For years, scientists have been beating us over the head with tree branches, encouraging us to get out into nature for our mental health. We've even discovered specifics about how time outside helps the brain recover, and we've known under the "hygiene hypothesis" that specific agents in soil--for example, the Mycobacterium vaccae bacteria--can be powerful antidepressants and anti-inflammatories.

But no one had been able to pinpoint exactly how Mycobacterium vaccae protected us from physical and mental health problems. Now, though, scientists from the University of Colorado at Boulder say they've pinpointed it.

Your friend, the fatty acid.

For the study, led by Christopher Lowry, the research team isolated a novel lipid (fatty acid), 10(Z)-hexadeconoic acid, in the bacteria. They then synthesized the fatty acid and used next-generation sequencing techniques to check out how immune cells reacted to it when they were stimulated.

The results showed that, inside the immune cells, 10(Z)-hexadeconoic acid bound to a particular receptor, peroxisome proliferator-activated receptor (PPAR). This essentially puts a kink in the inflammation sequence and shuts it off. And when the researchers pretreated cells with the lipid, those cells were more resistant to inflammation when stimulated too.

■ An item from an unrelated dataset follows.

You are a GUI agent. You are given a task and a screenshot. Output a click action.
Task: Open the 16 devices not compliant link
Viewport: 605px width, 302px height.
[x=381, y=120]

Now, the key here is to remember that both physical and mental stress connect to the immune system. The greater your stress, the more jacked and compromised the immune system becomes, the more inflammation has a heyday in the brain and rest of the body, and the crappier your mood and physical wellness are.

Lowry's work, however, suggests there might be therapeutic benefits to the lipid. If that's true, then it might be possible one day to use the lipid as a drug that protects you from these negative consequences of stress. In fact, Lowry envisions using Mycobacterium vaccae as a "stress vaccine" for those in high-stress jobs--first-responders and pilots count, but so do executives, PR agents, and others essential to business.

To vaccinate, or just destroy the disease itself?

There are still plenty of questions to answer, however, such as what kind of dose would be appropriate, or if certain individuals might have predispositions to be more or less receptive to the lipid than others. And Lowry points out there are millions of other bacteria in dirt to explore, any of which could influence whether 10(Z)-hexadeconoic acid can work. So don't expect to be able to head down to your local pharmacy for Stress-Be-Gone just yet.

But maybe the bigger question is, what's better, having a stress protectant, or just not stressing in the first place?

  • While a Mycobacterium vaccae-based drug might keep you healthier in the future, it doesn't change the systems in work that cause so much anxiety and trouble in the first place. We might be served significantly better by attacking and fixing those first. Then, maybe we can turn to a drug for stress that's left, just as simply as we take a daily multivitamin. 

Or, you know, maybe just garden a little.

Excuse me as I reach for a trowel and a pack of marigolds.